En cas de dissection aortique de type B non compliquée, un traitement médical doit être recommandé, et une réparation endovasculaire doit être envisagée.
En cas de dissection aortique de type B compliquée, une réparation aortique endovasculaire est recommandée, et une intervention chirurgicale peut être envisagée.

47
Q

Quelle est la chronologie de suivi pour la dissection aortique ?

A

Le suivi de la dissection aortique doit être effectué à 1 mois, puis à 6 mois, puis à 12 mois, et ensuite de manière annuelle. Si le patient est traité médicalement, un suivi est recommandé 6 mois après le diagnostic.

48
Q

Quels sont les éléments de suivi pour la dissection aortique ?

A

Le suivi clinique en évaluant les douleurs, la malperfusion, le contrôle de la pression artérielle (cible inférieure à 130/80 mmHg), la tolérance au traitement et les contre-indications au sport de compétition.
Le suivi par imagerie, soit par TDM (tomodensitométrie), soit par IRM (imagerie par résonance magnétique) en cas de contre-indication à la TDM, et si nécessaire une échocardiographie transœsophagienne (ETO).
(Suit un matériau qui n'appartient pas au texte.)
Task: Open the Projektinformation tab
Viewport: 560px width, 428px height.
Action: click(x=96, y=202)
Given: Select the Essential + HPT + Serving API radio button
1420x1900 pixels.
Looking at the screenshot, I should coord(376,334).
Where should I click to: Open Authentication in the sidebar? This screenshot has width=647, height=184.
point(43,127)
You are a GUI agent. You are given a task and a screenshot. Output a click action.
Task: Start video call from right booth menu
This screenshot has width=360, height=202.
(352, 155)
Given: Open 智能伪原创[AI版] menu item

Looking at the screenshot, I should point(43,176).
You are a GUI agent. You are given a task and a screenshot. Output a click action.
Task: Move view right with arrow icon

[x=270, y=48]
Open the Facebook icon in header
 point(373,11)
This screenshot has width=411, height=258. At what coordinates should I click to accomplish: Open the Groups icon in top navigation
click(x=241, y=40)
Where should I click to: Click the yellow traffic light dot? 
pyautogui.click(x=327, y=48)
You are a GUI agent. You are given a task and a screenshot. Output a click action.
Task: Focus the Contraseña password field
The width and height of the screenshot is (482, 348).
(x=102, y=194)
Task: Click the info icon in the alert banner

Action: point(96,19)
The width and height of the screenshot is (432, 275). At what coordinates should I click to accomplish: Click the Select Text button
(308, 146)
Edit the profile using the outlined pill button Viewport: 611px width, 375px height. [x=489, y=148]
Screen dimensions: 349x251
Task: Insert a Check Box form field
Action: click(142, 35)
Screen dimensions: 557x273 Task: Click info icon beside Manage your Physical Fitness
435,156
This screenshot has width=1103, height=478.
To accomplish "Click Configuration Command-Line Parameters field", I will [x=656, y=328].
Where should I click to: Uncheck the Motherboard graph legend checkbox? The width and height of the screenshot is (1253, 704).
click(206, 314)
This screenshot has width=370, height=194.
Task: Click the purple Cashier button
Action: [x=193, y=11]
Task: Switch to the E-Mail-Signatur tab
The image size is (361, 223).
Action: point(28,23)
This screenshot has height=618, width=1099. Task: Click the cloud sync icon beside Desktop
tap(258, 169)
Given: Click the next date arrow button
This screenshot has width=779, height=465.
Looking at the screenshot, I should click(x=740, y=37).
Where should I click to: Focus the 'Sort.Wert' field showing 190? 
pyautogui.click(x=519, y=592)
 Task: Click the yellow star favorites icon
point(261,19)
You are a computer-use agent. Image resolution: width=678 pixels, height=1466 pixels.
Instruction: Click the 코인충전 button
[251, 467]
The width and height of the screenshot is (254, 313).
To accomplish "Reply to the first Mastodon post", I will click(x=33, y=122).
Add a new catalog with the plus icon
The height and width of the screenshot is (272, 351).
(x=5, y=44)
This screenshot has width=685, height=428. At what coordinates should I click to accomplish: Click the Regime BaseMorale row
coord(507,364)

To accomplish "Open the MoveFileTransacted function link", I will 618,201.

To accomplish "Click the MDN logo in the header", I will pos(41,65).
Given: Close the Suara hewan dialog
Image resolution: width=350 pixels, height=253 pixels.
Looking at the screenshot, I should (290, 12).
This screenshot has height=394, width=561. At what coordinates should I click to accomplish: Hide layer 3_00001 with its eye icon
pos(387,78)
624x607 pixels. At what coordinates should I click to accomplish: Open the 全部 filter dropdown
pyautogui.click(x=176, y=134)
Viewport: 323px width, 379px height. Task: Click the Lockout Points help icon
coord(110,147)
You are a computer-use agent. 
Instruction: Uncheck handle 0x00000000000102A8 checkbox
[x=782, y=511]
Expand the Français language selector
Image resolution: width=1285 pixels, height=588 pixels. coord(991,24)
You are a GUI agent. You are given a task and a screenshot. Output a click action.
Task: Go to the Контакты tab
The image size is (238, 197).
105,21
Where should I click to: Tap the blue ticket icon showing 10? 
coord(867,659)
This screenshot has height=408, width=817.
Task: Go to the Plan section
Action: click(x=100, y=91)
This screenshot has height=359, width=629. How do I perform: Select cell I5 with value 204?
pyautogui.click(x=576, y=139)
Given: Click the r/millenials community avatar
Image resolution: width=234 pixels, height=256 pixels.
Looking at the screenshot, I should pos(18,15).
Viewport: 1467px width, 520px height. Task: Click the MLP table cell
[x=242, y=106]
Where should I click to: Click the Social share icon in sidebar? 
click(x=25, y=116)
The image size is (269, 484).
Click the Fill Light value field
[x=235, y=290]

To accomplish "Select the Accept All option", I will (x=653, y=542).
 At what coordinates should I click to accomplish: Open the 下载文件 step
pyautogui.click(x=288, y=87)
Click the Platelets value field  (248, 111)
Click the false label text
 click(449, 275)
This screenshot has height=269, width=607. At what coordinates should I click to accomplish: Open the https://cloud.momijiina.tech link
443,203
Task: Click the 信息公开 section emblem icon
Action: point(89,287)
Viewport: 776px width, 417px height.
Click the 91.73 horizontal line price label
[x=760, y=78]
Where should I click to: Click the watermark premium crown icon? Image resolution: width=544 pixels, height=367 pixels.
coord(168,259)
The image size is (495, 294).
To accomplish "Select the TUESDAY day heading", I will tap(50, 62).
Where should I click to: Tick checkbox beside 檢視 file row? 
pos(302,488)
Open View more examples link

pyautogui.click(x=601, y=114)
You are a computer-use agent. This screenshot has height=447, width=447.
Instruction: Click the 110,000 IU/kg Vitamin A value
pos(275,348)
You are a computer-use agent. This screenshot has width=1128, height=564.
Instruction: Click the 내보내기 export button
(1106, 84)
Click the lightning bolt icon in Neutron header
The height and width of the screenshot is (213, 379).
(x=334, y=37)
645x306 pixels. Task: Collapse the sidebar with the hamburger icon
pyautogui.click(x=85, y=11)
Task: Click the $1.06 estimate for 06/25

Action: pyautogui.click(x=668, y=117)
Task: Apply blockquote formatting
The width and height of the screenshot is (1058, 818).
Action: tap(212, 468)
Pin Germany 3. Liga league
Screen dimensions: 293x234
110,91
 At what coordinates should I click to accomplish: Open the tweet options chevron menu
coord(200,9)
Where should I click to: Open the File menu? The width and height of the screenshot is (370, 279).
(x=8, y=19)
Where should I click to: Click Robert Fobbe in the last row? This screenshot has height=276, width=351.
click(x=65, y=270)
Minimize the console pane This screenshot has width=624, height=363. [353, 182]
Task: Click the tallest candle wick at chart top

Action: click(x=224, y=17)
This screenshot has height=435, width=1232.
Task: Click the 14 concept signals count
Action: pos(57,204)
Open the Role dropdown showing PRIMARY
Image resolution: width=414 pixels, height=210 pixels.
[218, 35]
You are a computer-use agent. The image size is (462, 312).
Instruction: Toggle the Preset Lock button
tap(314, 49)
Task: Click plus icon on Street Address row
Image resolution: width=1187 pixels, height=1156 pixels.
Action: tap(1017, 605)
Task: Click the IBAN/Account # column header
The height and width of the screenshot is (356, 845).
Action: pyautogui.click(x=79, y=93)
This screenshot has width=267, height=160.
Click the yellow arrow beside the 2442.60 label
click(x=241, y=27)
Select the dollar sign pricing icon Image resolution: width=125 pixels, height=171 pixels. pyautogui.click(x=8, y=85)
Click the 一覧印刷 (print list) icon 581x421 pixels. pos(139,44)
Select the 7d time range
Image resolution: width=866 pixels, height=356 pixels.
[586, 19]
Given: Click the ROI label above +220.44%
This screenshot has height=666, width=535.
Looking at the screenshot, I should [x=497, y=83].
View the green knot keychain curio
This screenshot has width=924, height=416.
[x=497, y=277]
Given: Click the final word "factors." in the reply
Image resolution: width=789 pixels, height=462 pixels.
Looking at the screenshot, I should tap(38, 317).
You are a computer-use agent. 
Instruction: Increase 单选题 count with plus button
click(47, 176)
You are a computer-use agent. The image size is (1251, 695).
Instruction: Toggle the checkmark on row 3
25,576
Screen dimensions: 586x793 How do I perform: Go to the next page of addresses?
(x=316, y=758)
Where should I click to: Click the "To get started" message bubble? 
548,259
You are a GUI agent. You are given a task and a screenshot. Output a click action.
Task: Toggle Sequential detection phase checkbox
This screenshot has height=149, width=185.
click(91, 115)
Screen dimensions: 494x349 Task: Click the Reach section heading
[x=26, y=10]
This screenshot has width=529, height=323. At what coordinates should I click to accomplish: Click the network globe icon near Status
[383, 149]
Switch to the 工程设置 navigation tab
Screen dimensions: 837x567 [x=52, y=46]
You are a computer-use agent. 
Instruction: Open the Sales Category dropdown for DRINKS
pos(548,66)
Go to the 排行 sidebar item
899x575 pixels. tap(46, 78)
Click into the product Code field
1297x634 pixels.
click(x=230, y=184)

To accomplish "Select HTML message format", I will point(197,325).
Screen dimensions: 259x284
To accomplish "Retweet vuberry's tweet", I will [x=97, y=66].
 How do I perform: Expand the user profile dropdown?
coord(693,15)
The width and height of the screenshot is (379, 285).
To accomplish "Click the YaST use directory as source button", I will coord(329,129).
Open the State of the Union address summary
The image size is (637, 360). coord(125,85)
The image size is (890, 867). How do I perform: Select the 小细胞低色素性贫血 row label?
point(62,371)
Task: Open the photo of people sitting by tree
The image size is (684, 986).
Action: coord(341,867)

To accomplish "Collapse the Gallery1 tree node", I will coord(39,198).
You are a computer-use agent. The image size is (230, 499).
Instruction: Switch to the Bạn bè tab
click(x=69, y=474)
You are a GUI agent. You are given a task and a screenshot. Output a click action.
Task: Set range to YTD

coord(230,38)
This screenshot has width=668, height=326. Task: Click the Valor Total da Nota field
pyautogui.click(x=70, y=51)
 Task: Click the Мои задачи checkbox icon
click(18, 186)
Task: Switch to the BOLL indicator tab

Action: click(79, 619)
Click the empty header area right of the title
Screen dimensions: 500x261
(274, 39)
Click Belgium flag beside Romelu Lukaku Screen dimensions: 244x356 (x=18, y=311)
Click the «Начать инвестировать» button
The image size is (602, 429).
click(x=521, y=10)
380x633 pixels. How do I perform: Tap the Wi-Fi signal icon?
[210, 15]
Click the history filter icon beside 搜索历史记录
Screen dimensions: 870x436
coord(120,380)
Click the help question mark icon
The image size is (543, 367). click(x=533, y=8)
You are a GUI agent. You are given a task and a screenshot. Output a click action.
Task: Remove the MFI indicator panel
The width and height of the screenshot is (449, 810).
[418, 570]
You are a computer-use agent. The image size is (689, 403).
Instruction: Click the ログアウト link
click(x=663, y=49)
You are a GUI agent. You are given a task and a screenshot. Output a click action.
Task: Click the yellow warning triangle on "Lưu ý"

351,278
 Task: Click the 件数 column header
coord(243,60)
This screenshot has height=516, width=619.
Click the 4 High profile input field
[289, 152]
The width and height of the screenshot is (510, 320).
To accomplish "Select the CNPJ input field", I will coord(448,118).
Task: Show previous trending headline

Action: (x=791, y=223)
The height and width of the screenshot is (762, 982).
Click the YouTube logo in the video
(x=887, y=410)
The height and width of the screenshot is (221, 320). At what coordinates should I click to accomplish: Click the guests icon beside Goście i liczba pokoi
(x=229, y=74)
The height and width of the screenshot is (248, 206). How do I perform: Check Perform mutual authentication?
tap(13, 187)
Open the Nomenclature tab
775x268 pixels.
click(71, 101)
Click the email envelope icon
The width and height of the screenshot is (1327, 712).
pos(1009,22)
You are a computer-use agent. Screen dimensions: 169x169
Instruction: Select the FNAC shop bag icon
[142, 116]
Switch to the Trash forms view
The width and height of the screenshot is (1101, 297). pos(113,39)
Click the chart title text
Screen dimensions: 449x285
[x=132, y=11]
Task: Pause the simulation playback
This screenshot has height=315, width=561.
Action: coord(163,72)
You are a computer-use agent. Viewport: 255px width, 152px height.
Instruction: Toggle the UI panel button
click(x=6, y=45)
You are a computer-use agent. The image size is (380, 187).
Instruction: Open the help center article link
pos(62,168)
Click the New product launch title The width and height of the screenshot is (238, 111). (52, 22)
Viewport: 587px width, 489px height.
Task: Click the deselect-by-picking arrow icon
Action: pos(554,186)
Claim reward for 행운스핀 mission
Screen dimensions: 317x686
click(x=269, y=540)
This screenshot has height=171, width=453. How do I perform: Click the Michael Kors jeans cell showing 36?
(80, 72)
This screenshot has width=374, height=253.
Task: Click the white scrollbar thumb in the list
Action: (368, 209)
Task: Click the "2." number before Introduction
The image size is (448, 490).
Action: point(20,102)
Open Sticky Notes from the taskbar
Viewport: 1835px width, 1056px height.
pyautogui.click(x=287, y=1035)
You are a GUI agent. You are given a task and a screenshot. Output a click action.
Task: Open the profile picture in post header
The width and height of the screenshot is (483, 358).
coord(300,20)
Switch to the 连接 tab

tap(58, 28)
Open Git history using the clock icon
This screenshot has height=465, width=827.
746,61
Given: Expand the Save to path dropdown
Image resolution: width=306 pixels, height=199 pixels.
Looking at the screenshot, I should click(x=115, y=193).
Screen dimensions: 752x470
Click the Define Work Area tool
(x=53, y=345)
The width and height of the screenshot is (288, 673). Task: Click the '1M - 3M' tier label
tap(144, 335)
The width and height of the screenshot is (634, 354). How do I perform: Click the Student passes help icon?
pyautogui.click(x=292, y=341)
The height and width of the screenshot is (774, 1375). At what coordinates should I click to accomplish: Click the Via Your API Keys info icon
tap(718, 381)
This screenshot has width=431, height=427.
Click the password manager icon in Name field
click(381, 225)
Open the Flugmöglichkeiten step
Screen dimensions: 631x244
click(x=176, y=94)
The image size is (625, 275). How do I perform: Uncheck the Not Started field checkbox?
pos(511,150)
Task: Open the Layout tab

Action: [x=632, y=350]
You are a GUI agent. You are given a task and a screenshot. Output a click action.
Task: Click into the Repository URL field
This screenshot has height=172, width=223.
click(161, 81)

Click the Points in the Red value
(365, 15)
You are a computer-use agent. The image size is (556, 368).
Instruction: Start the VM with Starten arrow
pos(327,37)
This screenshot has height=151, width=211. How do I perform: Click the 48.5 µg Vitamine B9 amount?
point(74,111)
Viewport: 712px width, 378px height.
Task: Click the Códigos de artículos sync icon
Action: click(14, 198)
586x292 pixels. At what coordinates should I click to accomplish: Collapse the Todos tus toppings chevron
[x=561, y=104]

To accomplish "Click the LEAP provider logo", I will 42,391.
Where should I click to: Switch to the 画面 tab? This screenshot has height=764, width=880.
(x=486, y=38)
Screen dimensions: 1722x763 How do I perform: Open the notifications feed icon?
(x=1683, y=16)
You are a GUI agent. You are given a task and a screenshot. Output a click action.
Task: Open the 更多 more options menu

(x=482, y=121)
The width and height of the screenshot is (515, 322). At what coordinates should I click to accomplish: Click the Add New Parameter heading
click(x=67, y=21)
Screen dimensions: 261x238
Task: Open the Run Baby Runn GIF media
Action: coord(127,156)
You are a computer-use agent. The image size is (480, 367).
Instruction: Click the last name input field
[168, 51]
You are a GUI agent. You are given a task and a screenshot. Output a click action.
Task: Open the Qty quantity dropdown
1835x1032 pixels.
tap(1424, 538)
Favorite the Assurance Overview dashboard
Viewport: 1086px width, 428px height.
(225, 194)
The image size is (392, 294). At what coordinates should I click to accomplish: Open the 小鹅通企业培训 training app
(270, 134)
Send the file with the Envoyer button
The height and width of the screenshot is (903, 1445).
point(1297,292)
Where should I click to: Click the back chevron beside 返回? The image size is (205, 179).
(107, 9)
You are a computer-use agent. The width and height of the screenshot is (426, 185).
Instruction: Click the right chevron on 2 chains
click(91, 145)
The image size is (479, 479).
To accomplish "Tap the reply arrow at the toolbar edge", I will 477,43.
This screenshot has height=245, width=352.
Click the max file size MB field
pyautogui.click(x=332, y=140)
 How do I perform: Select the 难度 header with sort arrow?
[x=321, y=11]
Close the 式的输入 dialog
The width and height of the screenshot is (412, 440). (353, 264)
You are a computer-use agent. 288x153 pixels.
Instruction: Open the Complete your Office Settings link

Une radiographie de thorax peut également être réalisée.

49
Q

Quel est le traitement préventif en cas de dissection aortique ?

A

Éviter les efforts isométriques.
Utiliser des bétabloquants.
Envisager une chirurgie si le diamètre de l’aorte ascendante dépasse 50 mm, ou s’il est supérieur à 45 mm en présence d’une histoire familiale de dissection, d’un désir de grossesse, d’une insuffisance aortique/mitrale importante, ou d’une progression du diamètre de l’aorte de plus de 2 mm par an.